The next thing is to actually produce a confusion matrix. Since only a part of the training and test set have been used for training/validation it’s easy to come up with a test set.
CPU times: user 14.9 s, sys: 0 ns, total: 14.9 s
Wall time: 14.9 s
precision recall f1-score support
0 0.95 0.94 0.95 507
1 0.94 0.95 0.95 493
accuracy 0.95 1000
macro avg 0.95 0.95 0.95 1000
weighted avg 0.95 0.95 0.95 1000
So calcuating things like precision / recall / f1 for a two class thing is a bit pointless, this really just shows how easy it is to do. The next thing would be to calculate a confusion matrix.
import plotly.figure_factory as ff
import plotly.graph_objects as go
import numpy as np
from sklearn.metrics import confusion_matrix
def conf_matrix_plot(df: pd.DataFrame):
labels = ["negative", "positive"]
test_labels = df["label"].tolist()
pred_labels = df["prediction"].tolist()
matrix = confusion_matrix(df["label"], df["prediction"])
# make everything but the diagonal negative to mark the wrong values as incorrect
correct_incorrect_multiplicand = np.ones(matrix.shape)
correct_incorrect_multiplicand *= -1
np.fill_diagonal(correct_incorrect_multiplicand, 1)
matrix = matrix * correct_incorrect_multiplicand
fig = ff.create_annotated_heatmap(
z=confusion_matrix(df["label"], df["prediction"], normalize="true"),
x=[str(f"{name} (n = {pred_labels.count(index)})") for index, name in enumerate(labels)],
y=[str(f"{name} (n = {test_labels.count(index)})") for index, name in enumerate(labels)],
colorscale=["red", "white", "green"],
annotation_text=matrix,
zmin=-1,
zmax=1,
showscale=True,
colorbar=dict(
tickvals=[-1, 1],
ticktext=['0% Correct Labels', '100% Correct Labels']
)
)
fig.update_layout(
title_text=f"True vs.

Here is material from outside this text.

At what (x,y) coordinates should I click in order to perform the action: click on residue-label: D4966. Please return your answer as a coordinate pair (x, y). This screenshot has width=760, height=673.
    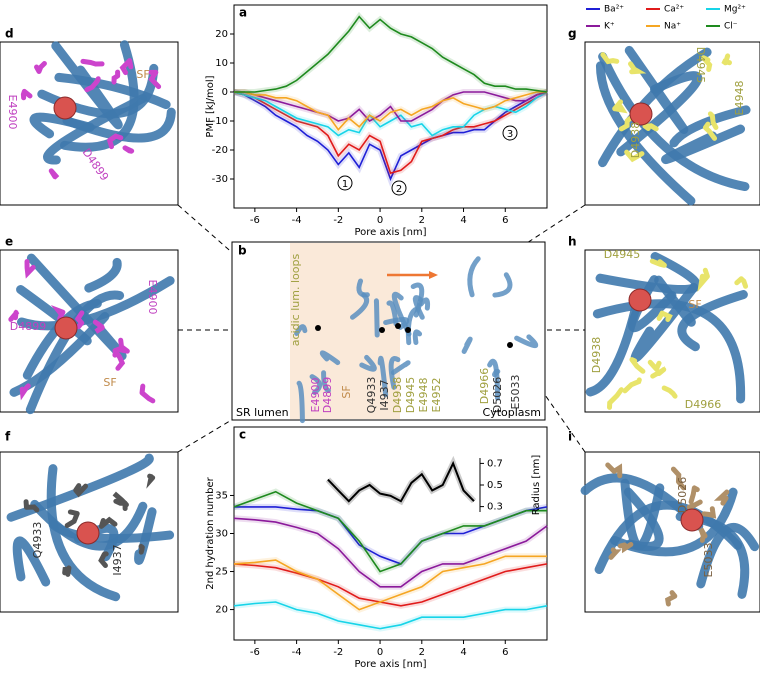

Predicted Sentiment",
title_x=0.5,
xaxis=go.layout.XAxis(title=go.layout.xaxis.Title(text='Predicted Sentiment')),
yaxis=go.layout.YAxis(title=go.layout.yaxis.Title(text='True Sentiment'))
)
return fig
This then closes the run on Weights and Biases so you can refer to it in future. The run will include the final tranined model - in my case the BERT base uncased model is about 500mb so you should consider removing it from old runs - after all you have a finite amount of space available on Weights and Biases in the free tier.
So this has all worked and the graphs in Weights and Biases are very pretty. It even tracks the GPU utilization.
When doing this I’ve noticed that sometimes the wandb session times out. If that happens a lot of things start to break, so I had to restart the notebook. It was quite annoying.
So this has gone pretty well. I certainly will use this in future.